Flying in planes isn’t one of my favorite things to do (it’s right up there with wiping with leaves), and following a fairly violent ride, we drop out of the air and onto the Lukla runway with a huge thump. Moments later we’re stopped and are directed to collect our luggage from an adjacent building.
Time to start walking.
On my trip to Everest Base Camp, I hiked to Phakding (8,563 ft / 2,610 m) from Lukla, but this time I’ve decided to stick with my new friends and accompany them past Phakding and to the village of Monjo (9,301 ft / 2,835 m). Regardless of where I spend tonight, my second and third nights will be in Namche Bazaar (11,286 ft / 3,440 m) to ensure ample acclimatization for the journey ahead.
As we hike, I discover that Pavel is afraid of heights (there are a number of long and high suspension bridges to be crossed on the way up the valley) and that the owner of the lodge in Phakding where I spent the night last year remembers me. How do I know this second piece of trivia to be true? Because he accurately identified me as “that guy who slept outside” when I went to talk with him.
Past Phakding we receive a dusting of snow from the goddess Chione, but it’s not enough to send us running for shelter. Note: winter weather in the Himalayas is typically quite dry.
Passing through a village too small to appear on my map, I’m approached by a group of kids who show interest in my camera. I’ve found kids in the Himalayas to be quite interested in trekkers and they continually surprise me with their curiosity and English ability (especially coming from Japan – where I’m attempting to force English down (and then out) the throats of kids two or three times older than these critters).
To satisfy their photographic interests, I promise to forever cement them in memory and in the annals of the internet with a photo – they happily accept the proposition.
Five hours and thirty minutes after leaving Lukla, we make it to our home for the night in Monjo, Mount Kailash Lodge.
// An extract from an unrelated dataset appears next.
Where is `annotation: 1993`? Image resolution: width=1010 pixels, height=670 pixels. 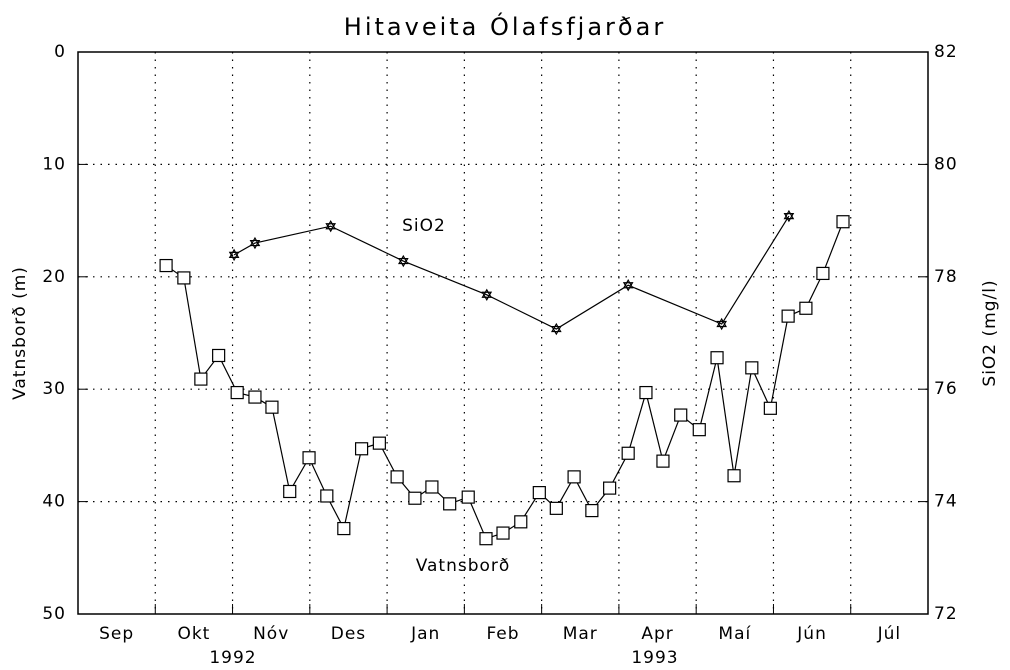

There isn’t anything particularly challenging during this first day of hiking, and the elevation has yet to be an issue. In fact, Monjo isn’t even as high as Lukla (you hike downhill from Lukla before beginning the climb up the valley).
Inside, we find a large group of Italian hikers and a family from Montana all huddled around the stove. The wifi isn’t working today because of the weather (probably a good thing), but power for charging devices is free (at many places you need to pay if you want to charge).
We promptly order some lemon tea, and in honor of our first night in the Himalaya, we opt for a dal bhat dinner (vegetables, steamed rice, and lentil soup – aka dal). The best part about dal bhat? You get (free) refills.
As I sit to inhale my meal, I realize this is the first thing I’ve eaten today (save some snacks at the airport). I’ll need to do a better job of keeping myself fueled in the days to come (because you don’t mess with altitude).
The light outside fades behind the mountains and we’re joined by Jaz from England (who used to live in Fukui – where I live in Japan – and now lives in Thailand). He entertains us with tales from past Nepalese expeditions and gives some recommendations for hikes to do on our upcoming Namche Bazaar acclimatization day (he’s been here quite a few times).
Eight o’clock and it’s time for bed – a successful first day back in the Himalayas.
- Start: Lukla (9,380 ft / 2,860 m)
- End: Monjo (9,301 ft / 2,835 m)
- Distance: 7.8 mi / 12.63 km
- Sleeping elevation change: -79 ft / -25 m
- Day’s elevation change: +2,985 ft / +910 m
- Total time: 5:31:45
- Moving time: 4:24:29
NOTE: I have no guarantee that this route is correct, nor that it can be accurately relied upon for navigation. It should serve only as a general guideline for what the trail is expected to look like. Also, Monjo is sometimes spelled Manjo (because the Sherpa language is unwritten).